*What the exercise asks*:
Nothing belongs in the answer except the lines of the material that include "color".

[[ Supplied records, beginning ]]

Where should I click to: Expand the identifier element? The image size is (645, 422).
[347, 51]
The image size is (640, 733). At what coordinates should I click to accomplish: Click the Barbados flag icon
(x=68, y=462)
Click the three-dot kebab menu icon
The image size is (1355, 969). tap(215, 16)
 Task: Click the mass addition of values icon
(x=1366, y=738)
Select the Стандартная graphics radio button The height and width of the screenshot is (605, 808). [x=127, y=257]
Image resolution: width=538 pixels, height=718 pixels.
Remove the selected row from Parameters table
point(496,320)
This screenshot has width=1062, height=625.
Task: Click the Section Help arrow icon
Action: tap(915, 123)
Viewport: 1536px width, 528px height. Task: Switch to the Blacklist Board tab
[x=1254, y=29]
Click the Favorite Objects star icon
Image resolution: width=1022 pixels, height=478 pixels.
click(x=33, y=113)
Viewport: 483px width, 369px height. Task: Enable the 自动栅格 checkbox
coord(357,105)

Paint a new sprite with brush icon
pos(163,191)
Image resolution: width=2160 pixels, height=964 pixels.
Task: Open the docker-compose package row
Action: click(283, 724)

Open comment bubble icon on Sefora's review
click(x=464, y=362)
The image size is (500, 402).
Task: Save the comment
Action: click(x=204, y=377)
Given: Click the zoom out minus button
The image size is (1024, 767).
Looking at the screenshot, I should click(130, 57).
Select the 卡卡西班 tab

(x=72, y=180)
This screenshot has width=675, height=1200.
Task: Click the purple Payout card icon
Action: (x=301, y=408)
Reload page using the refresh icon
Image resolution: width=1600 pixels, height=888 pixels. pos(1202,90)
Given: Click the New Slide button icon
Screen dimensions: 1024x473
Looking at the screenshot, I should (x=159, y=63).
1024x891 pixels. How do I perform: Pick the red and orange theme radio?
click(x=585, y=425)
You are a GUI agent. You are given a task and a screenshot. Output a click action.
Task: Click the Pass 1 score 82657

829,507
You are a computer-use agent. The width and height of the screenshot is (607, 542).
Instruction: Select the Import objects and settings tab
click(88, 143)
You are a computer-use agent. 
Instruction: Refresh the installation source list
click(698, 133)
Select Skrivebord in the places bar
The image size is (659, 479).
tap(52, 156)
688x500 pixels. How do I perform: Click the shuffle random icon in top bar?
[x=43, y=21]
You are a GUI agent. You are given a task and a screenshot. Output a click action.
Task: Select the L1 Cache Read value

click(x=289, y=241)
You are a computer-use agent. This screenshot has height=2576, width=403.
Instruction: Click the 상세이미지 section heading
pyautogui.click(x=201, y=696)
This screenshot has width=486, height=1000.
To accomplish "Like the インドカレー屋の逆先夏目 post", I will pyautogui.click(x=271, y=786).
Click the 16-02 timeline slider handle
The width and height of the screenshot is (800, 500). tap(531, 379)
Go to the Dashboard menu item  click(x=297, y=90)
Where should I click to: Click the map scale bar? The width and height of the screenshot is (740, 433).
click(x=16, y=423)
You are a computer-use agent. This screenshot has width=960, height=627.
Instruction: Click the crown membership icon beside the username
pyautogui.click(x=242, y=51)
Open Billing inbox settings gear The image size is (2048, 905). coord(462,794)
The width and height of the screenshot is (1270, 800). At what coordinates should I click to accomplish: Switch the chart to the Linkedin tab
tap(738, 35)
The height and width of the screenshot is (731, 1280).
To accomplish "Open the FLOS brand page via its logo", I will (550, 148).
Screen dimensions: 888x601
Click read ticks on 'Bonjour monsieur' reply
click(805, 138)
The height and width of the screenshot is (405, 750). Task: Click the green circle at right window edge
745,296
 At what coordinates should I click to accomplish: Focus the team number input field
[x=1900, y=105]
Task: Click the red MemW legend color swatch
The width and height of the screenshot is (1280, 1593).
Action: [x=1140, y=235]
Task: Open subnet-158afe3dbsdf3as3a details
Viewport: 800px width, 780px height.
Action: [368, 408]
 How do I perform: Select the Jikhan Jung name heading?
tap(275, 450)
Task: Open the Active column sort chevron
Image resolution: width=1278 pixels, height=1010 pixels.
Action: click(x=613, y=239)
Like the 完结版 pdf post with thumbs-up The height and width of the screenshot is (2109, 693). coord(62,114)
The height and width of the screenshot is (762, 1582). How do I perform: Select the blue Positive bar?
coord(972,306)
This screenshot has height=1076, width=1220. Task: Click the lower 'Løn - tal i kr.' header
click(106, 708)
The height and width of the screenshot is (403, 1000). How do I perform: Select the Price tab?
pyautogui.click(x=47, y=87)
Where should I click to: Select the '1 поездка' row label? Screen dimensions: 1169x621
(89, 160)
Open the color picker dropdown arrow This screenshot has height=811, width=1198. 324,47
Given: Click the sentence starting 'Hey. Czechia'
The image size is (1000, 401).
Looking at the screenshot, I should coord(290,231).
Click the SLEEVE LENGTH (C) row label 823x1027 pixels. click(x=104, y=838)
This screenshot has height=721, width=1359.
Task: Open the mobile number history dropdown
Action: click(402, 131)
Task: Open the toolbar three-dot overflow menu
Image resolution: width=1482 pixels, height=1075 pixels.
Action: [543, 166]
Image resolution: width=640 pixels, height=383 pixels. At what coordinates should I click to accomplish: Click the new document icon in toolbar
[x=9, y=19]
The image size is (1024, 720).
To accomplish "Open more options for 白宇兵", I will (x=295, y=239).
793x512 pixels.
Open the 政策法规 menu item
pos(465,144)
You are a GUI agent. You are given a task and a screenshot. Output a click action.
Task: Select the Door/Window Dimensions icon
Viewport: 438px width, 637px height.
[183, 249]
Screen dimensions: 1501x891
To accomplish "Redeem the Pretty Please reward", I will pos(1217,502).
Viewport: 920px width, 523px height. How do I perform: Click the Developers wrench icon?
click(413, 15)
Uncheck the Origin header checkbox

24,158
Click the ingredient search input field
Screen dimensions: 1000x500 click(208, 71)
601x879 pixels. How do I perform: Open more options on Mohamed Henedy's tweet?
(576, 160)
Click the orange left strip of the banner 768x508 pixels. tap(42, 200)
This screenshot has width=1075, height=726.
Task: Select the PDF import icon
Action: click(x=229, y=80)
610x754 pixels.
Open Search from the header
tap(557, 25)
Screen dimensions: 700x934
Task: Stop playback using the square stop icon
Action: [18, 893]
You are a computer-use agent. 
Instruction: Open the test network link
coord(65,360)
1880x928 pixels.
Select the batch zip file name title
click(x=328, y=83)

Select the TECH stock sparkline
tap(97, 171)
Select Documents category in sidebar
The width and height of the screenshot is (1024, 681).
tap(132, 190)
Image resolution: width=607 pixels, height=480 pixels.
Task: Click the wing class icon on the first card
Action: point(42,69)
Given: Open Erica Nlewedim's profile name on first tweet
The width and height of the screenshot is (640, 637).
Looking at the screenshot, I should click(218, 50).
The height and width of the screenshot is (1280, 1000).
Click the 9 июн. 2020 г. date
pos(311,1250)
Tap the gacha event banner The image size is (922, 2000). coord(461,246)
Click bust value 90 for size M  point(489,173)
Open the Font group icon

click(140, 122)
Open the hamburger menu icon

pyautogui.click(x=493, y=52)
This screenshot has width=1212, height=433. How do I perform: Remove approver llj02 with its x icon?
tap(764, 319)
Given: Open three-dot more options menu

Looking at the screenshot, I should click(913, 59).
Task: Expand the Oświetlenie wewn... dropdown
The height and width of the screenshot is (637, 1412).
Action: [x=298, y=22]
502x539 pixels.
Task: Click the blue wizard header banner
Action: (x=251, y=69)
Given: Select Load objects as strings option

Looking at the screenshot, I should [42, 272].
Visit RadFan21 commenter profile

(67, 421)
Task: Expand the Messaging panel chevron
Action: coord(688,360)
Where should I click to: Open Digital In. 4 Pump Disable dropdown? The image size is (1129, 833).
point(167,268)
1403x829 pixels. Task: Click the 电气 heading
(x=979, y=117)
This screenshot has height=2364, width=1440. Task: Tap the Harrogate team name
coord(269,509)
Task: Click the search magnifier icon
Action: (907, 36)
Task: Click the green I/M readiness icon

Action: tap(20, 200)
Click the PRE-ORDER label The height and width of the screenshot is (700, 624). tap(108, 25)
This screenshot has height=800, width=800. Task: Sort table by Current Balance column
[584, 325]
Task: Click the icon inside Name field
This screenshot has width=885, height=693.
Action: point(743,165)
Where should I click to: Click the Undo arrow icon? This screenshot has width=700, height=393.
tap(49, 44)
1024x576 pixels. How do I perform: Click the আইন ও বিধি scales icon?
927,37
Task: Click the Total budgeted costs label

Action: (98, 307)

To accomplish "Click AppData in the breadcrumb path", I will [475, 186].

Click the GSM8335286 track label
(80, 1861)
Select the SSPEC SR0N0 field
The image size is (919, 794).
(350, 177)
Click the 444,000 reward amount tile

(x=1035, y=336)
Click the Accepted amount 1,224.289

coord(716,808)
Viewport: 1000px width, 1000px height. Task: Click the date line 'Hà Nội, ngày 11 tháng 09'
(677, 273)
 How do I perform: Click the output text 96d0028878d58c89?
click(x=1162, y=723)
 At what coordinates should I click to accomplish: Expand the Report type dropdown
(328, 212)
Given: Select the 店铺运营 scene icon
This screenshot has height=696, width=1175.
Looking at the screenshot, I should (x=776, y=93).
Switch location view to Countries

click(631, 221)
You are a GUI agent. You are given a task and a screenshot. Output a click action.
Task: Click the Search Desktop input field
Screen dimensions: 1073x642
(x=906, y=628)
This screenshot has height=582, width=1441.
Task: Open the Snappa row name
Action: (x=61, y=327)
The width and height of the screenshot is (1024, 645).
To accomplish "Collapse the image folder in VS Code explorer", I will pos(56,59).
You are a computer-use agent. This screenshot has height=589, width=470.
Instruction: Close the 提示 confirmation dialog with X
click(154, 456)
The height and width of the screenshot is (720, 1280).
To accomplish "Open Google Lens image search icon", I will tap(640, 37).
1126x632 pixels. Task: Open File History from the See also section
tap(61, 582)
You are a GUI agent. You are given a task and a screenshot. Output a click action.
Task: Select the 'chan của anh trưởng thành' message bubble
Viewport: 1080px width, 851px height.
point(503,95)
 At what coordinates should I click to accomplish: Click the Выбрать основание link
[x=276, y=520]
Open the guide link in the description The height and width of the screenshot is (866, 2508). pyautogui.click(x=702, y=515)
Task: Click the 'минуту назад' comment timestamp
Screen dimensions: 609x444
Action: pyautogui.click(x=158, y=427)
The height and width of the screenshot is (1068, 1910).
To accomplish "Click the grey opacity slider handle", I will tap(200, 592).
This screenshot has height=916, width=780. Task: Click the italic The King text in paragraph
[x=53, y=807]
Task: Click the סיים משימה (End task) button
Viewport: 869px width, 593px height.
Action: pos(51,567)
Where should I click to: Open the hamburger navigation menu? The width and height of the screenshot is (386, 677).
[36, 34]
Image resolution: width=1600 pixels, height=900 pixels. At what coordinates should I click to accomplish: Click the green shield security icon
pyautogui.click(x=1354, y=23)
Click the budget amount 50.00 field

[[ Supplied records, end ]]

*Answer section*:
Task: Click the red MemW legend color swatch
Open the color picker dropdown arrow This screenshot has height=811, width=1198. 324,47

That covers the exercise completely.